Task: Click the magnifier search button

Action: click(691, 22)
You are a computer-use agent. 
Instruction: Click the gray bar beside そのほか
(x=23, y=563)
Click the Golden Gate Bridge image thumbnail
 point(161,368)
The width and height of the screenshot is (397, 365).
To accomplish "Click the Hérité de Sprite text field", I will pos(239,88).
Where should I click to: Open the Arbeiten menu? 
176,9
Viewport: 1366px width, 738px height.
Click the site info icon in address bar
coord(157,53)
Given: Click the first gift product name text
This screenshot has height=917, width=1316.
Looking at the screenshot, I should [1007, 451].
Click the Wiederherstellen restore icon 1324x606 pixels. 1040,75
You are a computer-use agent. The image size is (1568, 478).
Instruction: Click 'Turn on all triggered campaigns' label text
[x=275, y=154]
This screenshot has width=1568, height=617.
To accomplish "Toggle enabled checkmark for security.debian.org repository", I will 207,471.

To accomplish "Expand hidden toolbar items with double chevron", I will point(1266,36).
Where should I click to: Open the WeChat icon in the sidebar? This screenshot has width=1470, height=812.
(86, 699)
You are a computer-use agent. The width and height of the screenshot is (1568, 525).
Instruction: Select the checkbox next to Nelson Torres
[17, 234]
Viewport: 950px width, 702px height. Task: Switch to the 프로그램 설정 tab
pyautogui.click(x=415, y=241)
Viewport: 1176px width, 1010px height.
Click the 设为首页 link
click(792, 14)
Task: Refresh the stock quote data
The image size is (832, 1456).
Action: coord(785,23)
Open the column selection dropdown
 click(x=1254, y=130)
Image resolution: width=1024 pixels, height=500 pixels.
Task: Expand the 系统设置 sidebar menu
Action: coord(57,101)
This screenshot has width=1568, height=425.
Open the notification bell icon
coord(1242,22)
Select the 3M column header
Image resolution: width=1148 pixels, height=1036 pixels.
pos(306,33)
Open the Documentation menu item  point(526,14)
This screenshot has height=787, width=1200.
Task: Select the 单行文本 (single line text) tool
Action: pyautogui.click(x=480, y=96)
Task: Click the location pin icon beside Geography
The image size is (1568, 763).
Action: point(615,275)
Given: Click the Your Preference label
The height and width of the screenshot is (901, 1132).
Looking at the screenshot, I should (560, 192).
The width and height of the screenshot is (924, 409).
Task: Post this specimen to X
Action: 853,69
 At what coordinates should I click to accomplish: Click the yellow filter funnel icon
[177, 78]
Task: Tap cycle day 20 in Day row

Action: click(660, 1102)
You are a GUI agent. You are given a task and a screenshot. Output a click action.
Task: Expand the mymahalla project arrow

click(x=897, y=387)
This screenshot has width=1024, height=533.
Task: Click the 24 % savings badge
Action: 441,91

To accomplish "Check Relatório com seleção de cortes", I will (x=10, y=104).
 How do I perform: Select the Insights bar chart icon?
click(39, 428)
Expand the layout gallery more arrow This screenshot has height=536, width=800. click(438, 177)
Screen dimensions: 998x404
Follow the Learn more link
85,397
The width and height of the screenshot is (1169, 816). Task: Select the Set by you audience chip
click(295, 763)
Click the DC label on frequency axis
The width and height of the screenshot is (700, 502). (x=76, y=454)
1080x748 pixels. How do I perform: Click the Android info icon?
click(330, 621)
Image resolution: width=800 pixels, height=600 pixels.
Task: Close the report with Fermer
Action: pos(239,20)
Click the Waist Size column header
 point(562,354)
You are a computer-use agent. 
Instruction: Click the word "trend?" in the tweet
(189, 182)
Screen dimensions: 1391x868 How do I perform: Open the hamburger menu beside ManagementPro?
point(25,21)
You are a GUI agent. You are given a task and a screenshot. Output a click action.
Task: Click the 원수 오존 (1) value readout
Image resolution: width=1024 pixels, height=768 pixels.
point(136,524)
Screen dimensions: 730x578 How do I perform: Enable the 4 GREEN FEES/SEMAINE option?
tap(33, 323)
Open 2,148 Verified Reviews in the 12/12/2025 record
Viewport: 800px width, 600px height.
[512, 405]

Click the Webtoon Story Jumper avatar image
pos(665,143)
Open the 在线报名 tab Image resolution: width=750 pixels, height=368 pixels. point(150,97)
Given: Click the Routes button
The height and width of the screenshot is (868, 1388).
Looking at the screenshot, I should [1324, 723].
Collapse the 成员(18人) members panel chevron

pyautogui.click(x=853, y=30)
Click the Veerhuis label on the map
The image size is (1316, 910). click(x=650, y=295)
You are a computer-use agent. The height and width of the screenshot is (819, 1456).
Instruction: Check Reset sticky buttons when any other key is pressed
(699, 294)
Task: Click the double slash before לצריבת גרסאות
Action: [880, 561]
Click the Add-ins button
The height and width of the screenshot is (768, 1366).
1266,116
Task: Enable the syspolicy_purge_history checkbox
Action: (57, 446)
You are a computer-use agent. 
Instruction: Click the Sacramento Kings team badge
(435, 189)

◇ ◇ ◇ ◇

INSTRUÇÃO ESCRITA:
Coloque em um CSV de duas colunas, "texto" e "resposta", os registros que vão da linha com "This screenshot has width=1568, height=425." até a linha com "pos(306,33)", inclusive, com uma linha por registro. Ponha cada campo entre aspas e troque as quebras de linha por espaços.

RESPOSTA ESPERADA:
texto,resposta
"This screenshot has width=1568, height=425. Open the notification bell icon","coord(1242,22)"
"Select the 3M column header Image resolution: width=1148 pixels, height=1036 pixels.","pos(306,33)"